**PROBLEM A:** In the essay on children and school mask rules, swap "snow" for "rain" and give the text from "I walked by" to "were wearing masks.".
**PROBLEM B:** Please pick up the essay on children and school mask rules after its last sentence and carry it on.

##### EXCERPTED PASSAGE

Can We Please Give the Kids a Break?

I walked by the Mount Edward School in Dartmouth the other day with my two boys. School was out, but there was a small cohort of about 10 children around the same age as mine (3 and 5), accompanied by two teachers, playing outside in the snow on a ball field. All of the children were wearing masks.

Why?

We homeschool our children, and we are part of a rapidly growing community of like-minded parents who feel completely let down by the public school system, especially during these last two years. Every week it seems like more and more parents are pulling their children from school because of the rules in place. I’ve asked those parents who have recently pulled their children out of school, or those who are thinking about doing so, what the school experience is like for their kids. 

It may be different at each school, with each implementing the requirements in their own way, but the stories I hear are shocking. Some children aren’t allowed to remove their masks in class for anything, not even to drink, and if they are thirsty they are to remove themselves to the hallway to quietly sip some water. They aren’t allowed to speak to each other, or turn around in their seats. They have to keep their masks on between bites at lunch time, and some even when playing outside like the kids I saw yesterday.

##########
##### THE DATA

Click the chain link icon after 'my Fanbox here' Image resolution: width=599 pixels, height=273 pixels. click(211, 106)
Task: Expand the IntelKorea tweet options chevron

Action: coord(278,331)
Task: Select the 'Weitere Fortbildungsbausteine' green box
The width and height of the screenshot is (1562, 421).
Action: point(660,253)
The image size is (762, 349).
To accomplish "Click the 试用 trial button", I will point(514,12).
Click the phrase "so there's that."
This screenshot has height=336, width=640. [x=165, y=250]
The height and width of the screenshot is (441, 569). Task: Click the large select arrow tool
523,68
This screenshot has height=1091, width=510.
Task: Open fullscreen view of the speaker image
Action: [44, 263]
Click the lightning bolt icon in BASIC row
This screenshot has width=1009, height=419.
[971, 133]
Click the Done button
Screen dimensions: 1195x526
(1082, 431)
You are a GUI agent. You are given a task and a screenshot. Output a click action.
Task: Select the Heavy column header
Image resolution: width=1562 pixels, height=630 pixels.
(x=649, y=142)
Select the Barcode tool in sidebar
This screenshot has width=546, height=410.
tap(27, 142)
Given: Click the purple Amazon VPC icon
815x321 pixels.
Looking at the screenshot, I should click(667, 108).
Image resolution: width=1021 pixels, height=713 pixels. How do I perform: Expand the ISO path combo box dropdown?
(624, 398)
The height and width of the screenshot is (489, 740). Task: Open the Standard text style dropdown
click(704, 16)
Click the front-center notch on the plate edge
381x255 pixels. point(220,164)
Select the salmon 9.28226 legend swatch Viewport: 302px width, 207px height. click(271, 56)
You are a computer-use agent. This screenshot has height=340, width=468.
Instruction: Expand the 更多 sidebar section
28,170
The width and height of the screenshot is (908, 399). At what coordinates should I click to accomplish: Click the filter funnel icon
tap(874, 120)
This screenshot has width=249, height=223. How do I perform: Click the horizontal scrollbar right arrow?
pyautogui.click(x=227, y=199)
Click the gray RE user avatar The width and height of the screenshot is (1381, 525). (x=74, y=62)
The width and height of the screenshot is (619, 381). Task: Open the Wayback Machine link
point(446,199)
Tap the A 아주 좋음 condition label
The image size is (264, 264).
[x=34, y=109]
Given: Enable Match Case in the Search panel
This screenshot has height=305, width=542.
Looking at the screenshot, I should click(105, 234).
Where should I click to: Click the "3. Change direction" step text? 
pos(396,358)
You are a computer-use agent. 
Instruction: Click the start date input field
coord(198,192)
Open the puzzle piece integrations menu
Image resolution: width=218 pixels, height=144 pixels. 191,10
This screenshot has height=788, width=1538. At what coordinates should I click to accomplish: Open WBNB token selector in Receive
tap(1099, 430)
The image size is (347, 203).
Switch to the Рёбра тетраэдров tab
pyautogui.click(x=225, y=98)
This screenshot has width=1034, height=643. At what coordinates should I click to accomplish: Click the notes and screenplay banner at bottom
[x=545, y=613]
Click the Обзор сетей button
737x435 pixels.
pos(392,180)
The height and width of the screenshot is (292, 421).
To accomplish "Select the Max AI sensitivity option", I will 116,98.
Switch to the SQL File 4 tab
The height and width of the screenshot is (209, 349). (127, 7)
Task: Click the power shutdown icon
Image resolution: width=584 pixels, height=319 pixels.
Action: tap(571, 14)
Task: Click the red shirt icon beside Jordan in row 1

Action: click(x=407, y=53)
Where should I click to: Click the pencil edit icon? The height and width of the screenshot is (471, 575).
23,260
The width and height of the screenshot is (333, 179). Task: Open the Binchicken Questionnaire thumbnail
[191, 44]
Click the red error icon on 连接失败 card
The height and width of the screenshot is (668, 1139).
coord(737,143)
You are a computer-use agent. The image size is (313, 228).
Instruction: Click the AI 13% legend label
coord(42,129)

##########

**TASK OUTPUT A:**
I walked by the Mount Edward School in Dartmouth the other day with my two boys. School was out, but there was a small cohort of about 10 children around the same age as mine (3 and 5), accompanied by two teachers, playing outside in the rain on a ball field. All of the children were wearing masks.

**TASK OUTPUT B:**
Why?

At the beginning of 2022, the province updated its masking requirements to a 3-ply mask for use indoors, and the provincial website shows they are not required when outdoors. School assemblies have all been suspended, and they are not permitted to sing or play wind instruments during music class. Mask breaks are to be kept to a minimum, and “should be avoided [in the classroom] if possible and the unmasked person should not be vocalizing”.

More importantly, though, why are the rules different (or rather, more stringent) for children at school, than the rules for adults and everyday public life? 

3-ply masks are not required in any other indoor space – it is a requirement to wear a non-medical mask in most indoor places. So any old face covering will do in public, but children must wear 3-ply masks in schools? Masks can also be removed when sitting in a restaurant waiting for food, so the adults can chat and drink and feel a little ‘normal’, but children can only remove theirs when actively eating or drinking?

Perhaps most concerning is the notion that “schools should foster an environment where mask-wearing is accepted and normalized for those who choose to wear masks in situations where it is not required.” Why? Why are we encouraging our children to wear masks in any and all situations? And a child would surely only choose to wear a mask when it is not required because they’ve been told for the last two years that someone will die if they take it off.

And yet, two years’ worth of data and countless studies have shown that children are the lowest risk group to COVID-19 infection and symptomatic disease. By far. Since the start of the pandemic (and at the time of writing this) 24 children have died from COVID-19 in Canada. Read that again. The danger and severity of COVID-19 is quite obviously scalable with age, to the point of even a threefold difference in deaths between those aged 70-79 and those aged 80 or older.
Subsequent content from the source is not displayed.